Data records
++++

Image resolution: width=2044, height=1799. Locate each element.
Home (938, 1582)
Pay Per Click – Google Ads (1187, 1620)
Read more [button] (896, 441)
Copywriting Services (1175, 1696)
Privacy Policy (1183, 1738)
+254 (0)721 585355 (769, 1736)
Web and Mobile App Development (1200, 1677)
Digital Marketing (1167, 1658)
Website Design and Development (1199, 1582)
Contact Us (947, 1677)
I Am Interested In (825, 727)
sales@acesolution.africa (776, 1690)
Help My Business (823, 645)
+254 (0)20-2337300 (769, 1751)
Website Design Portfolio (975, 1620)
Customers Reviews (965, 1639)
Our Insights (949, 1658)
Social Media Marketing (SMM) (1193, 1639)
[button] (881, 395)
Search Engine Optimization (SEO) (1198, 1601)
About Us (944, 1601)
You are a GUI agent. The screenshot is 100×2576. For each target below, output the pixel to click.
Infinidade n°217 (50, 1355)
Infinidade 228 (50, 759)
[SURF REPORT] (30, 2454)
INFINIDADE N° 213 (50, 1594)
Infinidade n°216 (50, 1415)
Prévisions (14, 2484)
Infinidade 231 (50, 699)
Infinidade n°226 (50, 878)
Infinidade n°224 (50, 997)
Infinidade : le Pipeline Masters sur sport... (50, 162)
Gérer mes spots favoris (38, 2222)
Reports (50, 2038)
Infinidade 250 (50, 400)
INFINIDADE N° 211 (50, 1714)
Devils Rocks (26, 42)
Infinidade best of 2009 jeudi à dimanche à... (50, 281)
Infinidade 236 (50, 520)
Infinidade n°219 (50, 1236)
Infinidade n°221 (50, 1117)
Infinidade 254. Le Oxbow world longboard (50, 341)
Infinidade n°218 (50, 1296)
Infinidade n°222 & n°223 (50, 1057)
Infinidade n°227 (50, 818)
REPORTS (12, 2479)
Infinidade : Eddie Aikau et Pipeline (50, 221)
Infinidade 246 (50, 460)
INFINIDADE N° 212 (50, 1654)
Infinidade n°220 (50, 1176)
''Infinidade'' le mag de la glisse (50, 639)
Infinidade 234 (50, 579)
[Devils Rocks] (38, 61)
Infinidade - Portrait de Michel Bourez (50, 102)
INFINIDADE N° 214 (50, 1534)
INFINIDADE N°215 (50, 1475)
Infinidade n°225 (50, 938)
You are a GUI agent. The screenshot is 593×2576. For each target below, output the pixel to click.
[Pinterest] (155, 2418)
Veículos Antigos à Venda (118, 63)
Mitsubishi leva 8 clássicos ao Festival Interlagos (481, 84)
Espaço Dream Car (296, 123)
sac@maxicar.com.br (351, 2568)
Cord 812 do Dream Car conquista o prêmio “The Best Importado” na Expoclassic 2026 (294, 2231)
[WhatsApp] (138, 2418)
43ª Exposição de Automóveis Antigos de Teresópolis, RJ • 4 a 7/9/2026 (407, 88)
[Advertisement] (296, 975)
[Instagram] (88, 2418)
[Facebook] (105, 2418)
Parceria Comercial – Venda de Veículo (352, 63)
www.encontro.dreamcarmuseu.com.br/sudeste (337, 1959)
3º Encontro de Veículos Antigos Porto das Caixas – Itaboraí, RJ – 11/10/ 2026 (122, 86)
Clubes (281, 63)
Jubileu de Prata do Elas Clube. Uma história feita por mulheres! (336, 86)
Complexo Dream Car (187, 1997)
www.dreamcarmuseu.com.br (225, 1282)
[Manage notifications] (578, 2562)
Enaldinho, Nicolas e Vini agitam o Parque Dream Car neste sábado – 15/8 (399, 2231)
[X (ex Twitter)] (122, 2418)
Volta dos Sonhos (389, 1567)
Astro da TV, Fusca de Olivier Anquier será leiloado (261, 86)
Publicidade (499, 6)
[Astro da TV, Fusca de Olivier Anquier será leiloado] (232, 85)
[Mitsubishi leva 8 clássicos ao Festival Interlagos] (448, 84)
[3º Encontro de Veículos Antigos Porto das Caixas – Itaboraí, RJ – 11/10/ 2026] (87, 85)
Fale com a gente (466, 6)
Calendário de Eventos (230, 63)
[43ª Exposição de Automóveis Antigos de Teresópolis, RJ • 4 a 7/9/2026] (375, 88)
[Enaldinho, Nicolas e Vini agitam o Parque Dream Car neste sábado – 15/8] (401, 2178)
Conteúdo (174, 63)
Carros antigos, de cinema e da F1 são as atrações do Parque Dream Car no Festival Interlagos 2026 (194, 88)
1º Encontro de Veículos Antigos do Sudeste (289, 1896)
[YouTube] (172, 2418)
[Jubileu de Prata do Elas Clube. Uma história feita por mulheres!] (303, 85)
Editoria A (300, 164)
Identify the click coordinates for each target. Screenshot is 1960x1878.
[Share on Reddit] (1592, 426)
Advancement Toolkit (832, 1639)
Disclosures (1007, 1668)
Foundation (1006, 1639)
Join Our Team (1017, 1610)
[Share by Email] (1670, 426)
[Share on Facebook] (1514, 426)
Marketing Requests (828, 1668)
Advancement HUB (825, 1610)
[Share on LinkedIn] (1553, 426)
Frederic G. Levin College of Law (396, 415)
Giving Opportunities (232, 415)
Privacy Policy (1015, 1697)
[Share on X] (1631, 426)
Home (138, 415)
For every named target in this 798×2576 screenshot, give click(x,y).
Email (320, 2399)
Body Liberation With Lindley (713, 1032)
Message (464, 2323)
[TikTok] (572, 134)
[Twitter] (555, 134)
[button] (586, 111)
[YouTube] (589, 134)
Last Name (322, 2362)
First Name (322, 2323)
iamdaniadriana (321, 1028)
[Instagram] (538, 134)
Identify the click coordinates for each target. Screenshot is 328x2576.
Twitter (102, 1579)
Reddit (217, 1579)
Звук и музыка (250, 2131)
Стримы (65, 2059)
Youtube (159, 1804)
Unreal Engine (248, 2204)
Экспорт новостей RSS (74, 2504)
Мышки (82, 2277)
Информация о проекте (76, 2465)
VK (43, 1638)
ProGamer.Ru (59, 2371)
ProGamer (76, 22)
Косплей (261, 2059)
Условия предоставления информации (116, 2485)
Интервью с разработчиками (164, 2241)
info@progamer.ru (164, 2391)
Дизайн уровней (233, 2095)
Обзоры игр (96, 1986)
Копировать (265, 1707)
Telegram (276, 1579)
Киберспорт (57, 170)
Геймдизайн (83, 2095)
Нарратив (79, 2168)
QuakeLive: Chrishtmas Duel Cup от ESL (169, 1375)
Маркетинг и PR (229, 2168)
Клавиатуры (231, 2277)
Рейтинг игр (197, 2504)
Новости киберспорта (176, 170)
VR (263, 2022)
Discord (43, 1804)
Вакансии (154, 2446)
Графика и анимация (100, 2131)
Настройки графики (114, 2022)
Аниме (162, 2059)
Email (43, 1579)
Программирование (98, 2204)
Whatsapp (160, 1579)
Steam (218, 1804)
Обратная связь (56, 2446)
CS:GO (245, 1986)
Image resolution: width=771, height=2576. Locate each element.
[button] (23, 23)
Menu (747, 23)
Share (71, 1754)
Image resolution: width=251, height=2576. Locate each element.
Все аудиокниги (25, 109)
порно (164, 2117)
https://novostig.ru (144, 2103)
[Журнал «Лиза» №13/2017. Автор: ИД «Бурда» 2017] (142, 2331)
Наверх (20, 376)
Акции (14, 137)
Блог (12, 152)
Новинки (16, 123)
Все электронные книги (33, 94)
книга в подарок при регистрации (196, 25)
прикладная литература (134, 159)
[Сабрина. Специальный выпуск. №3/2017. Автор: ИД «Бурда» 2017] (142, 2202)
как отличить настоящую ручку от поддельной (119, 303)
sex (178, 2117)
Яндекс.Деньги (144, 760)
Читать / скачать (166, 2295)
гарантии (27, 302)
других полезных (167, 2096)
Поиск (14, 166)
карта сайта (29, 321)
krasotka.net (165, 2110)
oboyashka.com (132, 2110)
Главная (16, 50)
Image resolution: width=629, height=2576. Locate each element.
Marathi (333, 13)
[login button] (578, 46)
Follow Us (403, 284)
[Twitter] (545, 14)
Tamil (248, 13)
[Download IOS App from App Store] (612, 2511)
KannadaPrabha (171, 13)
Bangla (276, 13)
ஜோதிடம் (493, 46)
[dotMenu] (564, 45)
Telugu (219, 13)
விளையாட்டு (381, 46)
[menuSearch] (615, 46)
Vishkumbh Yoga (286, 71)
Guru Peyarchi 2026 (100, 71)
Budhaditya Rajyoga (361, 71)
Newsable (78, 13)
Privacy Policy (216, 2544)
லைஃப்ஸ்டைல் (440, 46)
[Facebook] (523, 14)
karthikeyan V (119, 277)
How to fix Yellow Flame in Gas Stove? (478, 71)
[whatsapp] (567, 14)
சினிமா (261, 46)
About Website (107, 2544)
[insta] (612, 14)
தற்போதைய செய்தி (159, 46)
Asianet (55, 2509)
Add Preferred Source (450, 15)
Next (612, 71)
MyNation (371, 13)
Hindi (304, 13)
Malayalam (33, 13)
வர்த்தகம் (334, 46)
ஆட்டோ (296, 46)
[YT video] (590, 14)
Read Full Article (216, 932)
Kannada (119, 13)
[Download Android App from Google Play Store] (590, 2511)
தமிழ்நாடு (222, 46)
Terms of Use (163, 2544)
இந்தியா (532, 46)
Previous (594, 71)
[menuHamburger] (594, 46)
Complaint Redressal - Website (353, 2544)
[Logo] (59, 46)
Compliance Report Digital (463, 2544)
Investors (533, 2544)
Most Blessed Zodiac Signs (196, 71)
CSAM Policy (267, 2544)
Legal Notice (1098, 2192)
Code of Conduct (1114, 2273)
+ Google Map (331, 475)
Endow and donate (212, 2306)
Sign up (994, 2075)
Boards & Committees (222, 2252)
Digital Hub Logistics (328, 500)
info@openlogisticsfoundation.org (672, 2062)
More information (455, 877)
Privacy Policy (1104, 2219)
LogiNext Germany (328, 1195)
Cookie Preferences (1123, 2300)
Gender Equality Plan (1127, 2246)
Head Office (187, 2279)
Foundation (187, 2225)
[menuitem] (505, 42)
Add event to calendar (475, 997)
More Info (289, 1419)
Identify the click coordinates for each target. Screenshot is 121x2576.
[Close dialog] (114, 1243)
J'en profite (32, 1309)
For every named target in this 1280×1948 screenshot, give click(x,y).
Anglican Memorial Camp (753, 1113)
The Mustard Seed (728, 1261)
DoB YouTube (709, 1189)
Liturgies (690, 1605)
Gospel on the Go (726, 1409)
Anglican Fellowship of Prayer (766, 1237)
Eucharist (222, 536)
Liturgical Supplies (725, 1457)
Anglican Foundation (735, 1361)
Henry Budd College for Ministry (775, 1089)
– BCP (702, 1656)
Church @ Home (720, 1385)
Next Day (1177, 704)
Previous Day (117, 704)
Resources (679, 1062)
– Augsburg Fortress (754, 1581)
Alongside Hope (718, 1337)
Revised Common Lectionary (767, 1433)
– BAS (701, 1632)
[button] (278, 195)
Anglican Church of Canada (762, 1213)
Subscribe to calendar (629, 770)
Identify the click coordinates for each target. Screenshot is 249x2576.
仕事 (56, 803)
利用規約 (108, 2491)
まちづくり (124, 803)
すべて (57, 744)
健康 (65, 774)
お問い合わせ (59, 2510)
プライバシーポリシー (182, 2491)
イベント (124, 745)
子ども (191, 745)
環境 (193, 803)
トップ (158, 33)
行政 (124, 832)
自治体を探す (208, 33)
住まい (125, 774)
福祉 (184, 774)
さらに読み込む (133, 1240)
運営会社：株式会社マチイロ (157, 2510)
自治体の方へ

++++

What is expected: From the first line above through the line that contains "(0)20-2337300 (769, 1751)", quote each line exactly. Output nothing more.

Task solution:
Image resolution: width=2044, height=1799. Locate each element.
Home (938, 1582)
Pay Per Click – Google Ads (1187, 1620)
Read more [button] (896, 441)
Copywriting Services (1175, 1696)
Privacy Policy (1183, 1738)
+254 (0)721 585355 (769, 1736)
Web and Mobile App Development (1200, 1677)
Digital Marketing (1167, 1658)
Website Design and Development (1199, 1582)
Contact Us (947, 1677)
I Am Interested In (825, 727)
sales@acesolution.africa (776, 1690)
Help My Business (823, 645)
+254 (0)20-2337300 (769, 1751)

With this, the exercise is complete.